:: Entries

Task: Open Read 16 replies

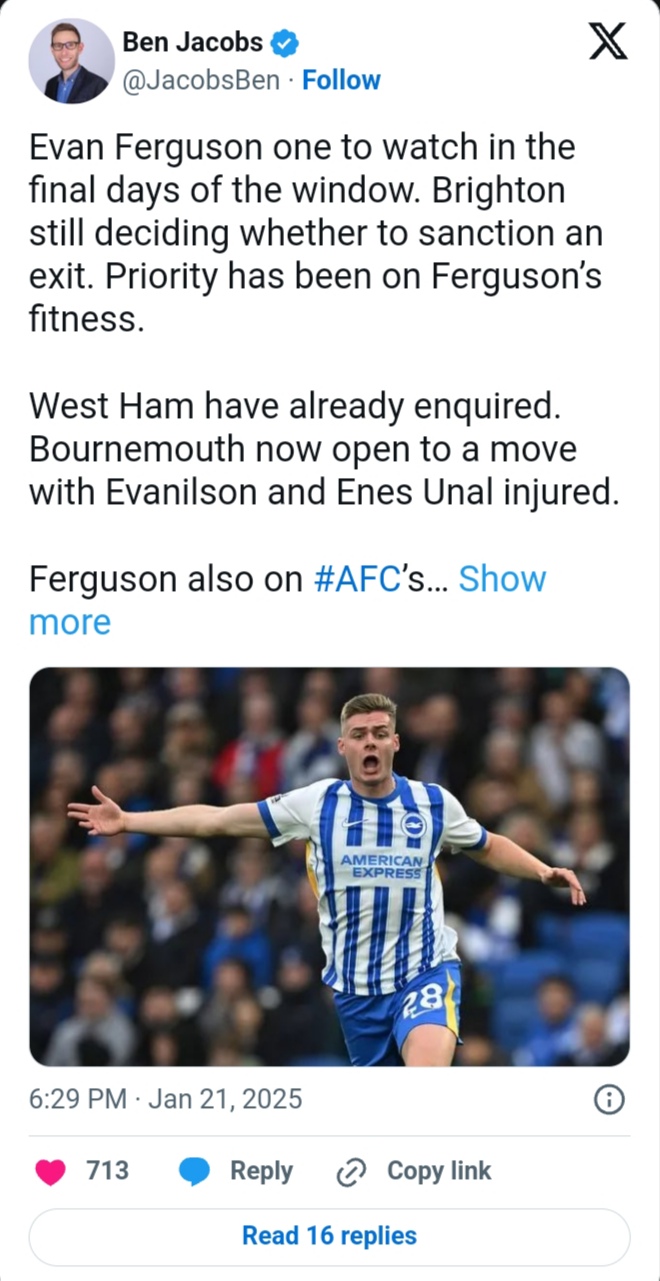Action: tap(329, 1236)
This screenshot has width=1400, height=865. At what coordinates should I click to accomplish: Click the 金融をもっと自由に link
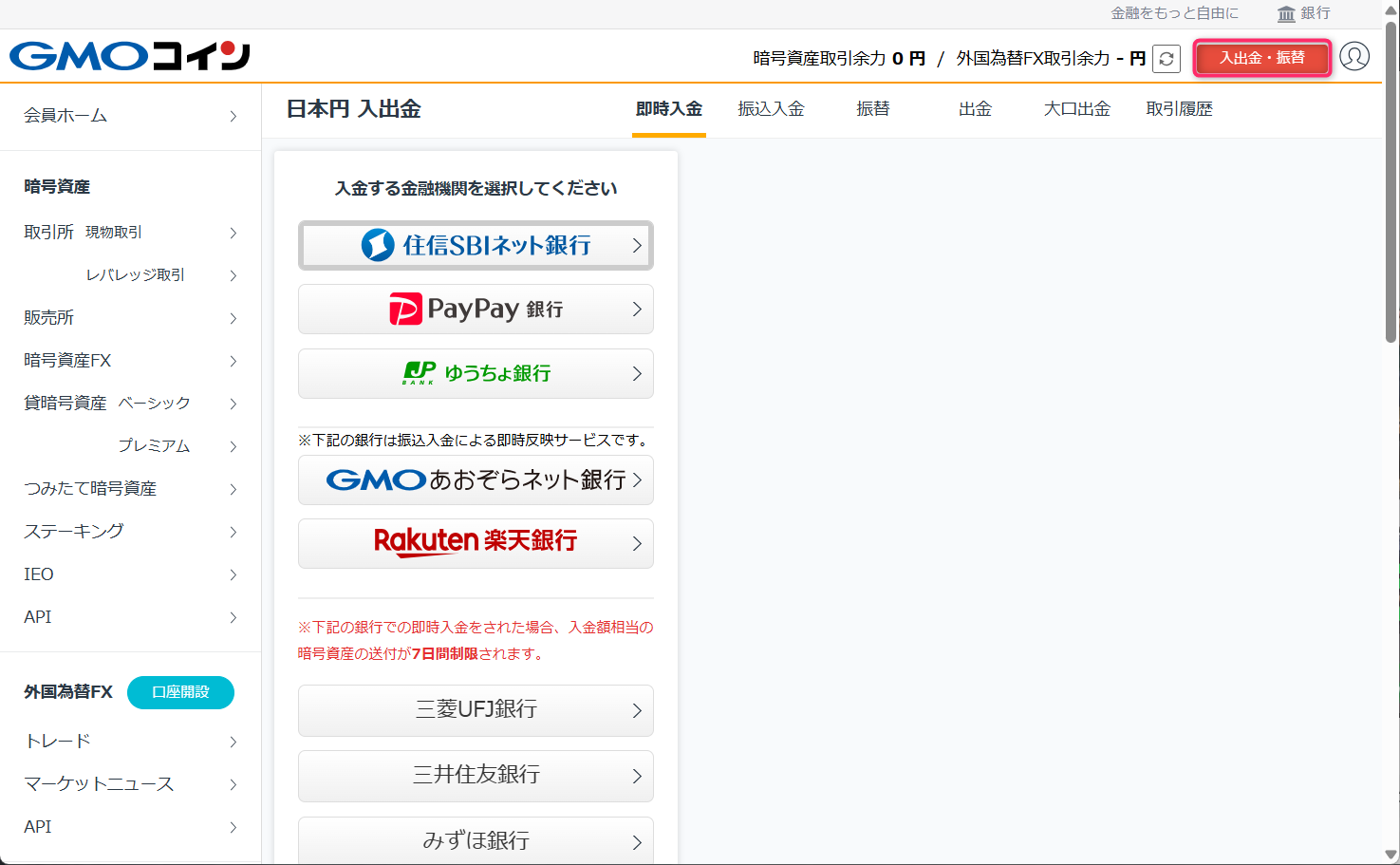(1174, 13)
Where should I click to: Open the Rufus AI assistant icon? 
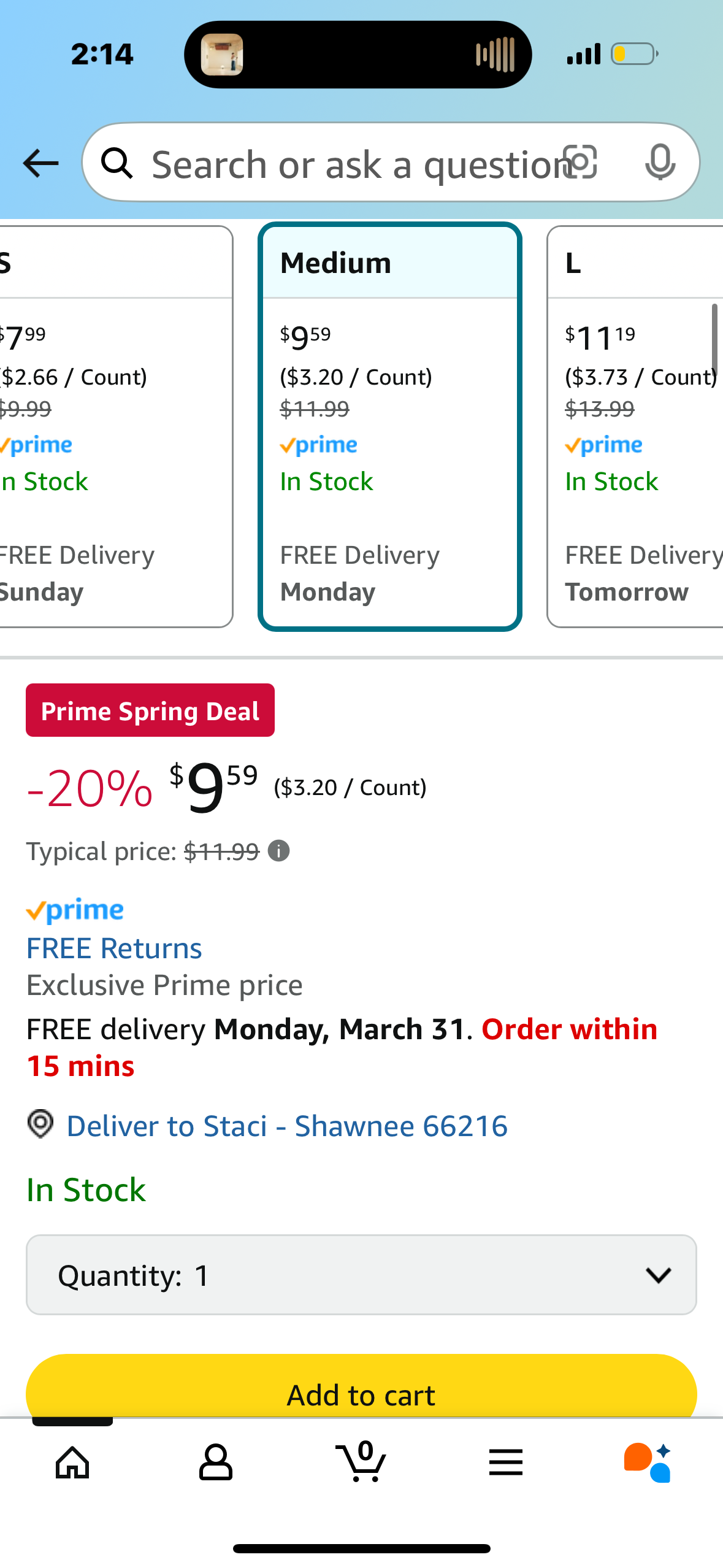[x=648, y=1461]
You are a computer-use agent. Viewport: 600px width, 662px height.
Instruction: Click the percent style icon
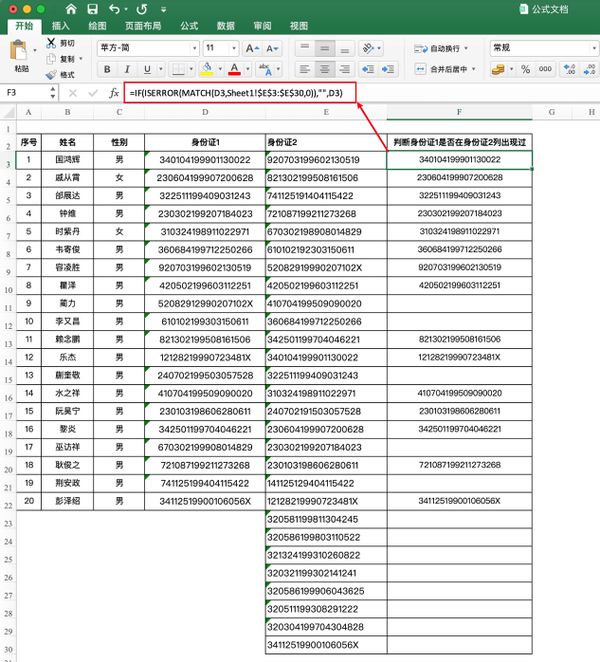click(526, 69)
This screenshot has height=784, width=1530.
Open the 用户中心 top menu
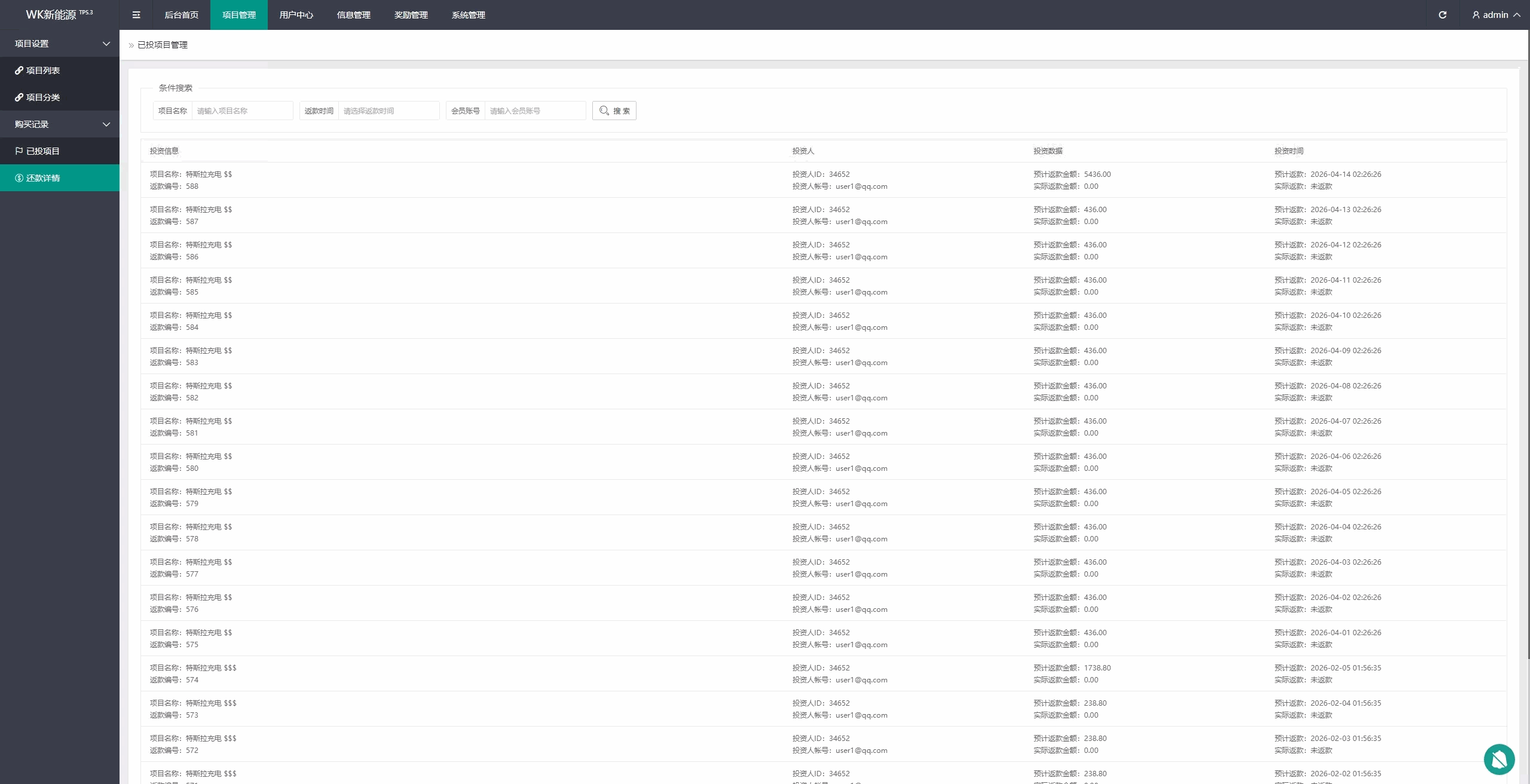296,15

::::

#### Instructions to follow
Render every line of the data above as a numbered list, skipping blank lines. Leave the pictures out.

#### Reply to the exercise
1. Task: Open Read 16 replies
2. Action: tap(329, 1236)
3. This screenshot has width=1400, height=865. At what coordinates should I click to accomplish: Click the 金融をもっと自由に link
4. (1174, 13)
5. Where should I click to: Open the Rufus AI assistant icon? 
6. [x=648, y=1461]
7. You are a computer-use agent. Viewport: 600px width, 662px height.
8. Instruction: Click the percent style icon
9. click(526, 69)
10. This screenshot has height=784, width=1530.
11. Open the 用户中心 top menu
12. 296,15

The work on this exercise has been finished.